Die Fateh-Allianz, die ebenfalls über einen gewissen Handlungsspielraum verfügt, kann beschließen, die Eskalation auf der Straße fortzusetzen oder das Prinzip der Verhandlungen zu akzeptieren, wie es das Treffen am Donnerstag zu signalisieren schien. Der unberechenbare Kleriker kann seinen Weg zur Bildung einer Mehrheitsregierung fortsetzen, geht damit aber das Risiko einer Niederlage ein, wenn es seinen Rivalen gelingt, ihn zu überholen, indem sie ihre Reihen vereinen und die Unterstützung eines Teils der Unabhängigen gewinnen, auch wenn dieses Szenario unwahrscheinlich ist. Oder sich für Kontinuität entscheiden.
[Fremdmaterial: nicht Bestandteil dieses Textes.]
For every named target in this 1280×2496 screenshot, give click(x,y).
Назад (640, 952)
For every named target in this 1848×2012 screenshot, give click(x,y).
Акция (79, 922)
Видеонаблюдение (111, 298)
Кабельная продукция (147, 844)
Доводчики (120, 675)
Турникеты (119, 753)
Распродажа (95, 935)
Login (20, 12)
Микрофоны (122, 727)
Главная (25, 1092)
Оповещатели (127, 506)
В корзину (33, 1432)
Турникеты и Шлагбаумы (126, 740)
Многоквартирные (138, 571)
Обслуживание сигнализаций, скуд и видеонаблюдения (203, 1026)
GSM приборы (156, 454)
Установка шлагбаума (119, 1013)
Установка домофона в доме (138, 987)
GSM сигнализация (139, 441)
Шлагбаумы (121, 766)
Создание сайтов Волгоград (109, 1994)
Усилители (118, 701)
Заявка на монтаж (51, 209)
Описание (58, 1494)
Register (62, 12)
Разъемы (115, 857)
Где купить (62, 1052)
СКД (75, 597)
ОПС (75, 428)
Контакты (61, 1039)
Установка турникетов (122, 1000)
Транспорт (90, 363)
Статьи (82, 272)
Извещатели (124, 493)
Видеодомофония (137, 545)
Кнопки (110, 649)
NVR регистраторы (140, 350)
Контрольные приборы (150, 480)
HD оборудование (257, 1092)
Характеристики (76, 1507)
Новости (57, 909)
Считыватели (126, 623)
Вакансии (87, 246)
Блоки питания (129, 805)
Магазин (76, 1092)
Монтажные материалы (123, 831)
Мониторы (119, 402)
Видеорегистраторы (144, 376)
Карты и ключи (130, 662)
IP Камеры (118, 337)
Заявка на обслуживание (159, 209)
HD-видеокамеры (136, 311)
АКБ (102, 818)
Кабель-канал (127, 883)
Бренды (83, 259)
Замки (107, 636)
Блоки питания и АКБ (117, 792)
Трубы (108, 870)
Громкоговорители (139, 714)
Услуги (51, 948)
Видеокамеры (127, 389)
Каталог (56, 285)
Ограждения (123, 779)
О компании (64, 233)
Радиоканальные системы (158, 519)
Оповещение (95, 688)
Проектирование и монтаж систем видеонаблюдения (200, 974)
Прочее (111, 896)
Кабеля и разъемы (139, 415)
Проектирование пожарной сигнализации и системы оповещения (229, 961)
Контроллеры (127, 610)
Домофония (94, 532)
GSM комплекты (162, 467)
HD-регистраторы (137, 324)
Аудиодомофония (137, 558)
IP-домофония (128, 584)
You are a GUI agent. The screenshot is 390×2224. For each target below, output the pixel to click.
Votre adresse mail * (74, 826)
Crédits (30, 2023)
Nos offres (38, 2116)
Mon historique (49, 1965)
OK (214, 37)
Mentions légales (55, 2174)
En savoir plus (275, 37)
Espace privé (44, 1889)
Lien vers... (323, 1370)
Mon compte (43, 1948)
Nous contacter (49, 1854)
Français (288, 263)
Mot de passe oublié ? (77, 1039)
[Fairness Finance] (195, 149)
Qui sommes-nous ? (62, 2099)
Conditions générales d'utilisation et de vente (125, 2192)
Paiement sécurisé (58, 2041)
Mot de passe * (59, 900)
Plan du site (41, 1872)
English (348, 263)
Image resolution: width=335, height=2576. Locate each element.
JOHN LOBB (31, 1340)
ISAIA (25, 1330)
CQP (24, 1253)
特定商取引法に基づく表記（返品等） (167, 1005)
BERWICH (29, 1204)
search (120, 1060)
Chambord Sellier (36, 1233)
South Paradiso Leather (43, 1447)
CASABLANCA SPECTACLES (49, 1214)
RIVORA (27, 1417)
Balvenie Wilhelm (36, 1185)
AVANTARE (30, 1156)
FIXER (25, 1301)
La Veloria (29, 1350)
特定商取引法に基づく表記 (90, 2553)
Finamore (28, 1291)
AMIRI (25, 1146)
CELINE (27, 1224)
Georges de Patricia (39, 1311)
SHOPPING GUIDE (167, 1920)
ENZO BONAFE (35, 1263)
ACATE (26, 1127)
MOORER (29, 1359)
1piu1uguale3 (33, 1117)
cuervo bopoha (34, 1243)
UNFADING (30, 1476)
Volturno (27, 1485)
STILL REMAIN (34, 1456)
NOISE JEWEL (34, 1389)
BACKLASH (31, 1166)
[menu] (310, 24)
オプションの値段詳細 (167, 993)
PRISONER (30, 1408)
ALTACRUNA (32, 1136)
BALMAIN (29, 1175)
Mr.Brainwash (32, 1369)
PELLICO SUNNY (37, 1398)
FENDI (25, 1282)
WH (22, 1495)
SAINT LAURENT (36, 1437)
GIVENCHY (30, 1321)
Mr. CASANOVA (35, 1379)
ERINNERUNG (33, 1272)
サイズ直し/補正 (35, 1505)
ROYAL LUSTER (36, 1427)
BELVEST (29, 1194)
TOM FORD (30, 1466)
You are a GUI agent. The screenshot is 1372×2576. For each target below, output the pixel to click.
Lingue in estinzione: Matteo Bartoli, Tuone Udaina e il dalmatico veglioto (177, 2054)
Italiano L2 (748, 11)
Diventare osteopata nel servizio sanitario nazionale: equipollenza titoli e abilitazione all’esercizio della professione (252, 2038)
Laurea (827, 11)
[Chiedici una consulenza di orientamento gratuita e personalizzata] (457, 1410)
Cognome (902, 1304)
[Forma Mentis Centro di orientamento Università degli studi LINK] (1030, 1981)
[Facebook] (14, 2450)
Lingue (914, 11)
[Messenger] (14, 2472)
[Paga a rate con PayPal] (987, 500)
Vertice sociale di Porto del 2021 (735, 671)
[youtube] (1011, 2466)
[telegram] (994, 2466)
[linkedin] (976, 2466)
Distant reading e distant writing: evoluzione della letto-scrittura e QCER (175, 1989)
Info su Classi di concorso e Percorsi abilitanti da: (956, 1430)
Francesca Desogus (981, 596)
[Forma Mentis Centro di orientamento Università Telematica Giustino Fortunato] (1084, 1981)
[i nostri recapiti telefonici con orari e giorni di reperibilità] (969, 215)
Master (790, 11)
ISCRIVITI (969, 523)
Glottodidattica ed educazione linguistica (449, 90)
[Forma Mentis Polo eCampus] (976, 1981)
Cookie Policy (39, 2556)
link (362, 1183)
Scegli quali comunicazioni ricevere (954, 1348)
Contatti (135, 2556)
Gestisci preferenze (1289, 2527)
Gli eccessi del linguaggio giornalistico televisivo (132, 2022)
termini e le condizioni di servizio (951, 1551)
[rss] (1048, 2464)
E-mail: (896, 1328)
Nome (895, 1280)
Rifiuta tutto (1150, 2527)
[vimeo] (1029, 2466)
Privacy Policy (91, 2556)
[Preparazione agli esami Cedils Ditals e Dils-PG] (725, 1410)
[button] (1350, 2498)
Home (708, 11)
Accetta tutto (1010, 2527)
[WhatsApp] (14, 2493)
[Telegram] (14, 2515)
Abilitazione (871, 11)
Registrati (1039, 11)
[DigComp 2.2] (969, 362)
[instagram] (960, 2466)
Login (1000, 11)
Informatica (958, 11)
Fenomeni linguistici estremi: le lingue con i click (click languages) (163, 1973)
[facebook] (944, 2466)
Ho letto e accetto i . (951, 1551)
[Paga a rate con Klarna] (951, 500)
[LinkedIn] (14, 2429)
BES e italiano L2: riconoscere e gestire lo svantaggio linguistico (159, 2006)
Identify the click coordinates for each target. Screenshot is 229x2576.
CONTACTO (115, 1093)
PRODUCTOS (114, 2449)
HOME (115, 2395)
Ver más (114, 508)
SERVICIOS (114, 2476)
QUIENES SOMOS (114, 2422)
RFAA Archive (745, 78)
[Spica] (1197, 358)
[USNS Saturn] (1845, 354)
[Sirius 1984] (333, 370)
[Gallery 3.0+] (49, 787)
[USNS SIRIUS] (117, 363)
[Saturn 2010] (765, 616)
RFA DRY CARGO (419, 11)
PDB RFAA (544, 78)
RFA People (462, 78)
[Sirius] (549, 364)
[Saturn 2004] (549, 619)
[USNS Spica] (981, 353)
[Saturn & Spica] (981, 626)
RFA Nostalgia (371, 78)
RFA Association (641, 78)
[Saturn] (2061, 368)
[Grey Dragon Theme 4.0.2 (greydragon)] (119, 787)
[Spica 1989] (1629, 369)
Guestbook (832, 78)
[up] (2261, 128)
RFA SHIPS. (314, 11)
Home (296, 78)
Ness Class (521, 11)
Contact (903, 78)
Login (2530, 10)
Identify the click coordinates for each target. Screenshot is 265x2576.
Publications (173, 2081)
"Es wird eine Art Konsensregierung geben, in der die Parteien Anteile an verschiedenen öffentlichen Ämtern haben werden", so Shakeri. "Es werden öffentliche und private Gespräche zwischen Politikern beobachtet, um die "Anteile" in der nächsten Regierung aufzuteilen, bevor der formelle Prozess beginnt." Ziel sei es, eine Lösung zu finden, "die alle politischen Eliten zufriedenstellt", sowohl die Sieger als auch die Besiegten.

Der einzige Lichtblick in dem Versuch, diesen ewigen Neuanfängen entgegenzuwirken, ist der Durchbruch der Emtidad-Bewegung, die aus der Oktober-Intifada hervorgegangen ist, sowie einiger anderer Unabhängiger, die fest entschlossen sind, sich der Opposition gegen die traditionellen Parteien anzuschließen.